**What you should do:**
Rewrite the passage on coal mine oversight from "Advocates and industry" up to and including "notice. States pounced.", swapping "citizen complaint" for "public complaint".

**Source extract:**
——————————
Now the Trump administration is moving to enshrine a policy that makes sure federal regulators defer to state and local overseers.

The Surface Mining Control and Reclamation Act (SMCRA) allows states to take the lead on issuing coal mine permits with limited OSMRE oversight.

When OSMRE sees a violation or receives a complaint, it may issue a 10-day notice. State regulators must then investigate and resolve the issue.

If the state fails to act, OSMRE may issue a notice of violation or, as a last resort, take over part or all of a state’s coal mine regulatory program.

The upcoming proposal, said the White House in its fall Unified Agenda, "will allow greater deference and flexibility."

State ‘primacy’

Advocates and industry executives have long referred to the country’s top mining regulator as OSM. But Obama’s director, Joseph Pizarchik, preferred that people use OSMRE — to emphasize the agency’s enforcement role.

One of Pizarchik’s first actions was new 10-day notice guidance. Under the 2010 directive, if a citizen complaint "establishes a reason to believe" a violation exists, OSMRE must issue a notice. States pounced.
——————————
**Extracted records:**
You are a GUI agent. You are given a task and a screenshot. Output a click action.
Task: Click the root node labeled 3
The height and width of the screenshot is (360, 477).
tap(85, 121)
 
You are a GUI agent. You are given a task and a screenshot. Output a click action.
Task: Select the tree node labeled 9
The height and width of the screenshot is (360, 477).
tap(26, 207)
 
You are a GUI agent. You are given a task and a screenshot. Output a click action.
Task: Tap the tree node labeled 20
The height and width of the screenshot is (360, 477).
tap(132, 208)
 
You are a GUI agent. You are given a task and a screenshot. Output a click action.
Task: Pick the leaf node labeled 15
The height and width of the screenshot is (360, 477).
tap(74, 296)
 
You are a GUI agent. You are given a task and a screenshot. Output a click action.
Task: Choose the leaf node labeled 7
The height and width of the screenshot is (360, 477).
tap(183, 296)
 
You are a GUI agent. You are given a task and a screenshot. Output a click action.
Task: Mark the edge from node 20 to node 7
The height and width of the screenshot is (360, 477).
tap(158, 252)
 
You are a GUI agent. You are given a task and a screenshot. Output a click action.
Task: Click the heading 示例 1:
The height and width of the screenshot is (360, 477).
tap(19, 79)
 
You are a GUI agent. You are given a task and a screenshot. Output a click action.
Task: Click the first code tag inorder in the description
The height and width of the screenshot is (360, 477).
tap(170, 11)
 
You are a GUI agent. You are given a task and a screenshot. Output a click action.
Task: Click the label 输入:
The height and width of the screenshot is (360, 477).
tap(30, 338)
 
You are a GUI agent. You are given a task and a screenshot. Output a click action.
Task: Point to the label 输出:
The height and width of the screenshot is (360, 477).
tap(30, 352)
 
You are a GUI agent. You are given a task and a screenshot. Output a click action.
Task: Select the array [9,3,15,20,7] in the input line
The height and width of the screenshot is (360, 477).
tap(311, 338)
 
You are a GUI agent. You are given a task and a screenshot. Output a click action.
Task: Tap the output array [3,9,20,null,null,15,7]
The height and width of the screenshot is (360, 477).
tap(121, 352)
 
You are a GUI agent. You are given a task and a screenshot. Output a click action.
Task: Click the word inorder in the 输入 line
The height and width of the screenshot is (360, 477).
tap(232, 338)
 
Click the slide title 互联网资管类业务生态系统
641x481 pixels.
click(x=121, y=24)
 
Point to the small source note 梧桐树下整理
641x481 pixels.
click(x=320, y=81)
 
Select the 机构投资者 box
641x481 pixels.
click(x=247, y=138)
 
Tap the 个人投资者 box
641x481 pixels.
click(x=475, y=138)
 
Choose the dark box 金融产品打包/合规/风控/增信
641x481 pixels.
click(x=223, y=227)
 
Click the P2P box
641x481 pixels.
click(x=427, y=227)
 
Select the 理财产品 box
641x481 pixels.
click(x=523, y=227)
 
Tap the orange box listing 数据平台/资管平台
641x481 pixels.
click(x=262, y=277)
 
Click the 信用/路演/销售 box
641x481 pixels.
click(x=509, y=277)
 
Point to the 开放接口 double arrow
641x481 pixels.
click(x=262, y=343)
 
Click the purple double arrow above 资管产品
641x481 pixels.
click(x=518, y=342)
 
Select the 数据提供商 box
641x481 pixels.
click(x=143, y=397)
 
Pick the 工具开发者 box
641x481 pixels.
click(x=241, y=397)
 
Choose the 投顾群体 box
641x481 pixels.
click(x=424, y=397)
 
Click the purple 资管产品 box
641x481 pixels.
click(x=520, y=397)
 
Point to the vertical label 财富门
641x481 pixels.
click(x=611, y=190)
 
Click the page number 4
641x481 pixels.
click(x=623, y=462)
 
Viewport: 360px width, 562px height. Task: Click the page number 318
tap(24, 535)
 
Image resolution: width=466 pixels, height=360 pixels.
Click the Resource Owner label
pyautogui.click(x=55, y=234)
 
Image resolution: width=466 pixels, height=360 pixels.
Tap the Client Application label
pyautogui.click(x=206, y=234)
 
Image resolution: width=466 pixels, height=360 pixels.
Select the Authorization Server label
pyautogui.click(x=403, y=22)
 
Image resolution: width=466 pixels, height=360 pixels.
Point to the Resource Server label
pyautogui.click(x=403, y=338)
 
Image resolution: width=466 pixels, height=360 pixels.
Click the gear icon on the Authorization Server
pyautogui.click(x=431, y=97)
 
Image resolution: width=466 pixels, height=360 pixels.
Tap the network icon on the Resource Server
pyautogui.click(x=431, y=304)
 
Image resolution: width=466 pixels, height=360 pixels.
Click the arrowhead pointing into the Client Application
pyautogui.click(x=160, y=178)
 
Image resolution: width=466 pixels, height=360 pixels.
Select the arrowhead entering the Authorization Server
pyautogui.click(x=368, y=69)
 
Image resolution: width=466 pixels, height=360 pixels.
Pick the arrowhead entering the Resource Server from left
——————————
**Expected answer:**
Advocates and industry executives have long referred to the country’s top mining regulator as OSM. But Obama’s director, Joseph Pizarchik, preferred that people use OSMRE — to emphasize the agency’s enforcement role.

One of Pizarchik’s first actions was new 10-day notice guidance. Under the 2010 directive, if a public complaint "establishes a reason to believe" a violation exists, OSMRE must issue a notice. States pounced.